Still, he says, street-smarts have often worked in his favor. “When I lived in Venice Beach I remember going home from a bar, a bit tipsy, wearing a big bomber jacket. And this guy comes towards me — black glasses, black hat, black jacket — and I look at him and pat my chest and say ‘Alright?’ And he walks by me and does the same. We were telling each other we were packed,” says Haddi — and he’s full of these kinds of stories. “A few days later I read how three Mexican guys were whacked nearby. It was the guy. But I learned from the neighborhood I grew up in — which was the worst of the worst, with all the bad boys. That’s what they told me to do. ‘Always let people know you’re packed,’ they said.”
What, one might wonder, would the bad boys make of Haddi’s latest project — a forthcoming exhibition and book of still-life photos of flowers? Haddi counters the suggestion that they might be less impressed by explaining that these floral tributes are, rather, more “sex, blood and flowers,” a way, he says with a laugh, of sneaking pornography into fashion magazines. What else was he going to do? It was the pandemic lockdown. He still had to take photos.

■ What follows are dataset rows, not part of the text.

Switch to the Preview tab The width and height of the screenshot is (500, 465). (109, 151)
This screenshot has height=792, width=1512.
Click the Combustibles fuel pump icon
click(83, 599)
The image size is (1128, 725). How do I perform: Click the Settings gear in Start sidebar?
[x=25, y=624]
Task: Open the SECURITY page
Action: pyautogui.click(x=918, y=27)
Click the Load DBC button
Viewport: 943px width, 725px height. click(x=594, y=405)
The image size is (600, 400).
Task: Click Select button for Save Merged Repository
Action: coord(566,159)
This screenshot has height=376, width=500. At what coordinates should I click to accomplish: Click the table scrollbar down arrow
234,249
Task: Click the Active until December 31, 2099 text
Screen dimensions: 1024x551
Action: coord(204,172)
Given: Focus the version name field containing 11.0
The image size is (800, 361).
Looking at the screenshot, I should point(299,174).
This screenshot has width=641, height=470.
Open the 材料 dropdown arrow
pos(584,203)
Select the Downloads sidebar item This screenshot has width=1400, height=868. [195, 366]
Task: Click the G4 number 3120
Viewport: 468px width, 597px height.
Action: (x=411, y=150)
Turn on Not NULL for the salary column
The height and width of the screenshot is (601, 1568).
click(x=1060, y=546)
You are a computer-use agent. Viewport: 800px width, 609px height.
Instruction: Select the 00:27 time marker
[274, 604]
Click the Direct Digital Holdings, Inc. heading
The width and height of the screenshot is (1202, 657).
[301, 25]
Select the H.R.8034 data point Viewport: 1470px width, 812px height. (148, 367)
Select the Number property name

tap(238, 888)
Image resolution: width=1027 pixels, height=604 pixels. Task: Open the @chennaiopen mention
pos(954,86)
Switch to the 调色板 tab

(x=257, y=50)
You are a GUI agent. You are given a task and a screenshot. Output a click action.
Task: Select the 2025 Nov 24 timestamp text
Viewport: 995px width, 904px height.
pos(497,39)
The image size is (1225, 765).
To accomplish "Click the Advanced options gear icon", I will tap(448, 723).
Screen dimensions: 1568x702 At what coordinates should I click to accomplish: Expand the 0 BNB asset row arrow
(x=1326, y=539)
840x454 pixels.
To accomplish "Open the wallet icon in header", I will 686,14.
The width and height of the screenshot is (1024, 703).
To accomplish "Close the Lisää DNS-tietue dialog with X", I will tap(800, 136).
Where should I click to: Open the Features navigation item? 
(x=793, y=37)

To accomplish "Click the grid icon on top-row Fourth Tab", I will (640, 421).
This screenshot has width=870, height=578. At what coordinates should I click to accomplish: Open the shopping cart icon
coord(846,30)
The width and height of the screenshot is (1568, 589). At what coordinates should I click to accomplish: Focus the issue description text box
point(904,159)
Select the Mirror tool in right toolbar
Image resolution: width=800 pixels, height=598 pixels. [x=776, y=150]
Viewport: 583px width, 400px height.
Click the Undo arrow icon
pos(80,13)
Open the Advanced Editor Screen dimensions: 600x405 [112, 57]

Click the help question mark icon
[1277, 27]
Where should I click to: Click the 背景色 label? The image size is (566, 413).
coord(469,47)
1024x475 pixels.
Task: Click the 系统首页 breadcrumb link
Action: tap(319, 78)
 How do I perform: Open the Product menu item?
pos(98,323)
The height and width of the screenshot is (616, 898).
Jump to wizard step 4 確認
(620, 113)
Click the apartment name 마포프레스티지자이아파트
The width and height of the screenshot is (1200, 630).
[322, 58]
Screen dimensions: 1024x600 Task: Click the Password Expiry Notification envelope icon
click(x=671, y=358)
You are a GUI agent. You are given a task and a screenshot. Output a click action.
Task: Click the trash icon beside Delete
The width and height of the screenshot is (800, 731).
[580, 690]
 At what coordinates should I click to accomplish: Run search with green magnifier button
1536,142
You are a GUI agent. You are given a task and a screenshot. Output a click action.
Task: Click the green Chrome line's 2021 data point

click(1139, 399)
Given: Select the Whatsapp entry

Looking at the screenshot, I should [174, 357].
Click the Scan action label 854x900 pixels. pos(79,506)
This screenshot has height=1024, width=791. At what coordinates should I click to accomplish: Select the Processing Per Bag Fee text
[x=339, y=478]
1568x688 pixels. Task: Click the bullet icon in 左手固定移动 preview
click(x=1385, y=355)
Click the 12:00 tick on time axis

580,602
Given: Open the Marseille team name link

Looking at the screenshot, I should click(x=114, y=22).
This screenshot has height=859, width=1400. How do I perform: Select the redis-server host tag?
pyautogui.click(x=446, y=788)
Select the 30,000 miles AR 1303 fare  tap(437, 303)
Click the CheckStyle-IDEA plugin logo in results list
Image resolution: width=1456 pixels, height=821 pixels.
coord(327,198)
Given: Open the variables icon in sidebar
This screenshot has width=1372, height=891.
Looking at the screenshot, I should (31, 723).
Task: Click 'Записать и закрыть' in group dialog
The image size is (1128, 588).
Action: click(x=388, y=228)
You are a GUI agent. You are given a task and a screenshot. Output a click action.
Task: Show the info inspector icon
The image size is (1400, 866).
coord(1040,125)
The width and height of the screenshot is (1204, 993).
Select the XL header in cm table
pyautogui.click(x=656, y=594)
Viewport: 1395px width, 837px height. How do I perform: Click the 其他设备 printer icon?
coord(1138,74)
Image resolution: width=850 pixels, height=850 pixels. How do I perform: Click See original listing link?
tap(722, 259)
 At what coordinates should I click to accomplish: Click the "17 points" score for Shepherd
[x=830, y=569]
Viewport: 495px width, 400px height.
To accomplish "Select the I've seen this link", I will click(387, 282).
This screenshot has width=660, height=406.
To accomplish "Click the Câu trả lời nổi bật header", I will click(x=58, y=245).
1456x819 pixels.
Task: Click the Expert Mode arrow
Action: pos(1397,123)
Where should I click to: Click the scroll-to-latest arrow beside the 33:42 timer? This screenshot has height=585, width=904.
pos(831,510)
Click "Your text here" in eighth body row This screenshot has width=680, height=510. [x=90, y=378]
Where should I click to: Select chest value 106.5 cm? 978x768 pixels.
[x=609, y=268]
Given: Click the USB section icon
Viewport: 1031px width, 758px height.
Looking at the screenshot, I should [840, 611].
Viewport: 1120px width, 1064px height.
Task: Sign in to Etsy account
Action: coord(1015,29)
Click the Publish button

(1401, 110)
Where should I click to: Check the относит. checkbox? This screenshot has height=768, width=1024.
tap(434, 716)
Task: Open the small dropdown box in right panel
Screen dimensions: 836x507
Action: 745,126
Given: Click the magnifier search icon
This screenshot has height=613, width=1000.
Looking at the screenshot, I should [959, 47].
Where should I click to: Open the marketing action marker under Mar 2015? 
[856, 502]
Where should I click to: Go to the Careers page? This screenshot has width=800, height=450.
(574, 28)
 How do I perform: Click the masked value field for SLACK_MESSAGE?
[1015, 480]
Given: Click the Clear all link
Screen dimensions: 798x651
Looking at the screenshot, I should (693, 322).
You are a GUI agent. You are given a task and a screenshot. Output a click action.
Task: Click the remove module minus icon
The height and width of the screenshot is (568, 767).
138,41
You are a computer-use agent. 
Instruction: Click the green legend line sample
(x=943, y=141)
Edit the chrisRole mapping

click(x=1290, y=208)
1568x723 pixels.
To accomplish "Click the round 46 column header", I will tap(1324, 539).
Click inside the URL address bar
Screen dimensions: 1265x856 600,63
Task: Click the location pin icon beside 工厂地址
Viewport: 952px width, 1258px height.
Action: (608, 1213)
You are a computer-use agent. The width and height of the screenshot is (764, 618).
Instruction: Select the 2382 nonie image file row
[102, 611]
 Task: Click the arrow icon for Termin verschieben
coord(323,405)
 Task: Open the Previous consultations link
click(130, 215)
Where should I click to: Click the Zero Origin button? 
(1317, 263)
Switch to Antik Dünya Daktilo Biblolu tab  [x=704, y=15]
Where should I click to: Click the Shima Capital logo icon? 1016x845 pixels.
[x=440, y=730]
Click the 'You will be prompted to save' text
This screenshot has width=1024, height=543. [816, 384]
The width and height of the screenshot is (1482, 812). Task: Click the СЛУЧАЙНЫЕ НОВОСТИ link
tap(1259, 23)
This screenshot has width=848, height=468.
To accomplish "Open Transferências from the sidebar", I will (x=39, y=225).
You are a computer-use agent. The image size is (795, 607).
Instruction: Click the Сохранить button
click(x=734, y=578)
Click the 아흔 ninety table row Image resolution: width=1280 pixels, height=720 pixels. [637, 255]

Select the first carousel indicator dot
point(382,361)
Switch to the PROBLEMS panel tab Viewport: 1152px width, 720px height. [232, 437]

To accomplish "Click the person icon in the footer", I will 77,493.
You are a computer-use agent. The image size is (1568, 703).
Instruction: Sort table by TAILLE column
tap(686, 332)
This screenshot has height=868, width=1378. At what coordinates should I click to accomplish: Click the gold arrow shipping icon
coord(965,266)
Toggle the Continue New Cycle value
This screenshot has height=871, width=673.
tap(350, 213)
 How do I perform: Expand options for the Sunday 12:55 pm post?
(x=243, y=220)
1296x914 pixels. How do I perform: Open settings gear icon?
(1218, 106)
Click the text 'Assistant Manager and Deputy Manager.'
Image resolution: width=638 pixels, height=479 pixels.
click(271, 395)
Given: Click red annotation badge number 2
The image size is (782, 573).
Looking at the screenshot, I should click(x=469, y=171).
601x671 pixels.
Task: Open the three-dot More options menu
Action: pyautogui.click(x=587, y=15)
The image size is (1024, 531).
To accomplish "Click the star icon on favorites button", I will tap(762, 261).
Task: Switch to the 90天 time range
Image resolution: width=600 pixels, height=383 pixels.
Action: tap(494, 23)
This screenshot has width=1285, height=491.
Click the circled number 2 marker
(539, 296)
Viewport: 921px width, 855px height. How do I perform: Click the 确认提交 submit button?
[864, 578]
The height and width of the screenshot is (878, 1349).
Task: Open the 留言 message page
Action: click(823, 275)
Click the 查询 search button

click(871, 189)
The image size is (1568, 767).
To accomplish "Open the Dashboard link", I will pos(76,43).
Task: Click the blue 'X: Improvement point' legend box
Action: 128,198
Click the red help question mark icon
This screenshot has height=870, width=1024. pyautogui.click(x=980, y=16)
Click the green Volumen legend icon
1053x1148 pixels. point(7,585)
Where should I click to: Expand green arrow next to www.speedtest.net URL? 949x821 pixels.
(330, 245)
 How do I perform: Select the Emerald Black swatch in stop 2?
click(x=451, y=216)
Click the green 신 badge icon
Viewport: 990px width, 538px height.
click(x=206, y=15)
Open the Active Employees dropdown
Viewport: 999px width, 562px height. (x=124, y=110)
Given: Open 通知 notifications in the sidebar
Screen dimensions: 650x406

“I will take photographs when when I’m in my burial chamber,” he says. “I will burst out of the tomb and take one more photograph. I was shooting in Thailand and had a virus and was dying and even on my way to the airport [on a stretcher] I had my camera with me and was taking photos. I said ‘if I die, at least I die with a camera in my hand, like Sean Flynn.’ I love photography so much. My wife says she’s glad I do because otherwise I’d be dead. And photography will be part of my life until I am.”